Der Post SV Wien kämpft um sein Zuhause: Das 15 Hektar große Areal in Hernals steht vor einer Neuausschreibung. 5.000 Sportler und eine über 100-jährige Tradition sind massiv bedroht.
Im Juni 2026 plant die Eigentümerin, die Österreichische Post AG, die künftige Nutzung des Geländes neu auszuschreiben. Der aktuelle Pachtvertrag für das rund 15 Hektar große Areal in Wien-Hernals läuft Ende 2027 aus.
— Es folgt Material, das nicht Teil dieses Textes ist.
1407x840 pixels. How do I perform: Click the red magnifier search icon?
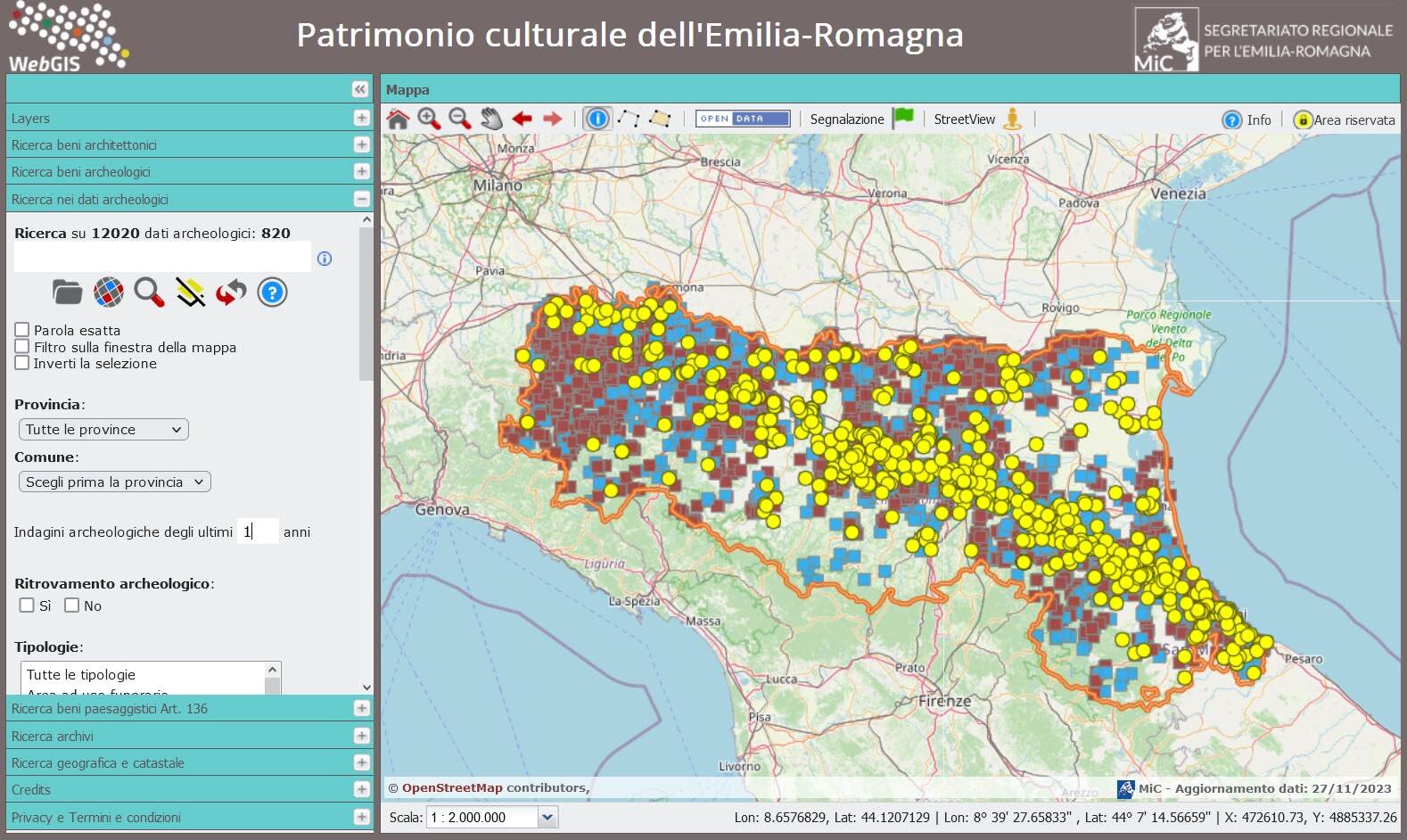coord(149,292)
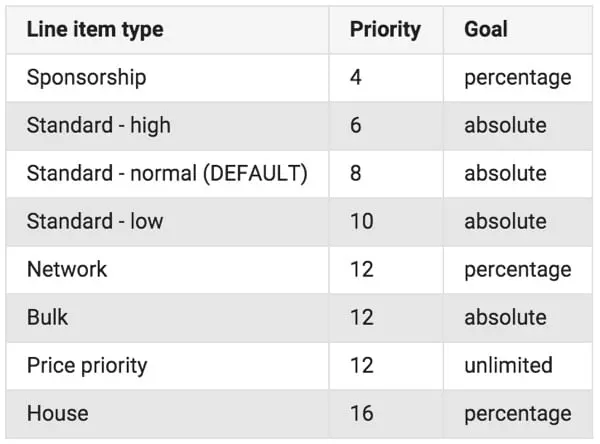Select the Sponsorship row label
Screen dimensions: 600x444
click(x=85, y=77)
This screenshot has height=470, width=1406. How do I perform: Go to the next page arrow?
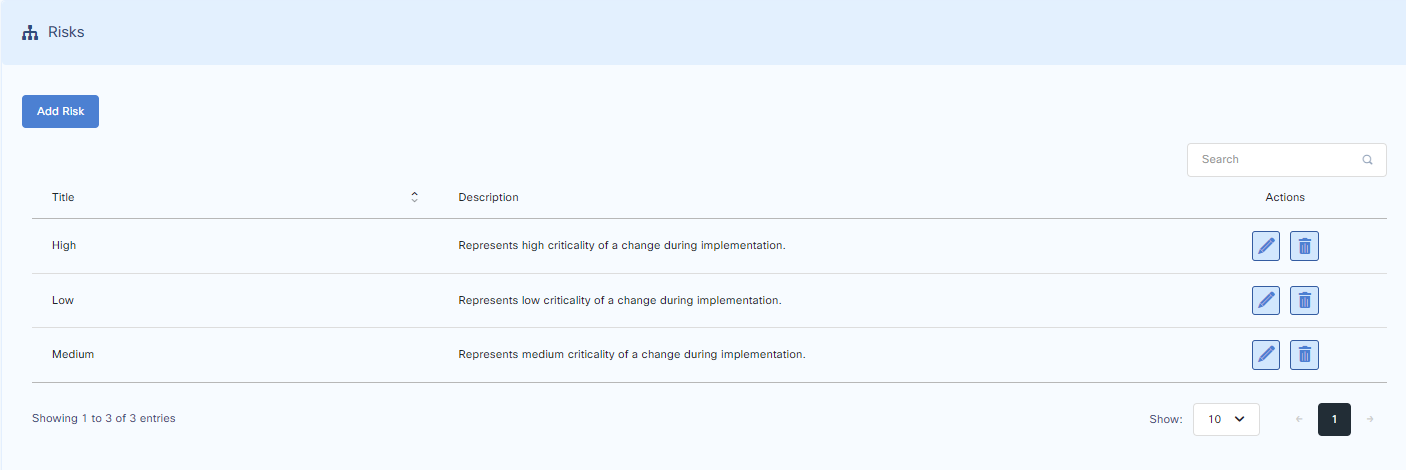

Damit steht die Zukunft des größten zusammenhängenden Sportareals Österreichs auf dem Spiel. Es besteht die Sorge, dass Teile der Anlage verbaut oder an kommerzielle Betreiber vergeben werden könnten, was den Verbleib des gemeinnützigen Vereins gefährden würde.
Existenzangst am Postsportplatz
Von der möglichen Verdrängung wären rund 5.000 Sportler direkt betroffen. Besonders kritisch ist die Lage für die etwa 2.000 Kinder und Jugendlichen, für die der Platz ein wichtiger Trainingsort und sozialer Treffpunkt ist. Seit 1937 ist der Post SV in Hernals beheimatet und bietet heute rund 15 verschiedene Sportarten an, darunter Fußball, Tennis, Hockey, Handball und Basketball.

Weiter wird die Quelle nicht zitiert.